**Aim of the exercise:**
Set down the records that follow in full and without changes.

[Pixel coordinate grounding data]
= Beginning of Section =
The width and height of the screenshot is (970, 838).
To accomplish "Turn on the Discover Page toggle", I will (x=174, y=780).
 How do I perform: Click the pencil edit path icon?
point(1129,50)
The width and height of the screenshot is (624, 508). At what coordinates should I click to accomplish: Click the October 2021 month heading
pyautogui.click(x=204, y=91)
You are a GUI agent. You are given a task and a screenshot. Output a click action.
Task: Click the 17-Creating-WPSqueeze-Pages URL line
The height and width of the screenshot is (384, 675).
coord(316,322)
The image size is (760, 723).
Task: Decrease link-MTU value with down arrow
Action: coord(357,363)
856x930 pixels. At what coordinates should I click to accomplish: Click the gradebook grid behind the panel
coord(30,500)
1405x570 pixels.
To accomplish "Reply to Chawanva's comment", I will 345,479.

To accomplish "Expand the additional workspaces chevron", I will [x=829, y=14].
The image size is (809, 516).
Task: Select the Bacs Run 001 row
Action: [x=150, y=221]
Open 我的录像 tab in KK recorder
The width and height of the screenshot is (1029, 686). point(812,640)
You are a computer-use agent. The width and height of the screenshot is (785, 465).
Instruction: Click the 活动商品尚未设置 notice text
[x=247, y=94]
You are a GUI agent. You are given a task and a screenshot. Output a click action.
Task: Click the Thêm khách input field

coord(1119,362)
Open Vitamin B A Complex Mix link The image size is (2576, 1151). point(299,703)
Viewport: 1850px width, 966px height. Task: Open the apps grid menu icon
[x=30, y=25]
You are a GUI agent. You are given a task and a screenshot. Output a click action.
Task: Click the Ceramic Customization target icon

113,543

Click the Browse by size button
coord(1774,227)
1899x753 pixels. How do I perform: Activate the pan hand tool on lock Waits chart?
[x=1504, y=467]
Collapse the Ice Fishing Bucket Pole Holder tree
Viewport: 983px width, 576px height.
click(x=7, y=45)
= End of Section =
**Response to the task:**
The width and height of the screenshot is (970, 838).
To accomplish "Turn on the Discover Page toggle", I will (x=174, y=780).
 How do I perform: Click the pencil edit path icon?
point(1129,50)
The width and height of the screenshot is (624, 508). At what coordinates should I click to accomplish: Click the October 2021 month heading
pyautogui.click(x=204, y=91)
You are a GUI agent. You are given a task and a screenshot. Output a click action.
Task: Click the 17-Creating-WPSqueeze-Pages URL line
The height and width of the screenshot is (384, 675).
coord(316,322)
The image size is (760, 723).
Task: Decrease link-MTU value with down arrow
Action: coord(357,363)
856x930 pixels. At what coordinates should I click to accomplish: Click the gradebook grid behind the panel
coord(30,500)
1405x570 pixels.
To accomplish "Reply to Chawanva's comment", I will 345,479.

To accomplish "Expand the additional workspaces chevron", I will [x=829, y=14].
The image size is (809, 516).
Task: Select the Bacs Run 001 row
Action: [x=150, y=221]
Open 我的录像 tab in KK recorder
The width and height of the screenshot is (1029, 686). point(812,640)
You are a computer-use agent. The width and height of the screenshot is (785, 465).
Instruction: Click the 活动商品尚未设置 notice text
[x=247, y=94]
You are a GUI agent. You are given a task and a screenshot. Output a click action.
Task: Click the Thêm khách input field

coord(1119,362)
Open Vitamin B A Complex Mix link The image size is (2576, 1151). point(299,703)
Viewport: 1850px width, 966px height. Task: Open the apps grid menu icon
[x=30, y=25]
You are a GUI agent. You are given a task and a screenshot. Output a click action.
Task: Click the Ceramic Customization target icon

113,543

Click the Browse by size button
coord(1774,227)
1899x753 pixels. How do I perform: Activate the pan hand tool on lock Waits chart?
[x=1504, y=467]
Collapse the Ice Fishing Bucket Pole Holder tree
Viewport: 983px width, 576px height.
click(x=7, y=45)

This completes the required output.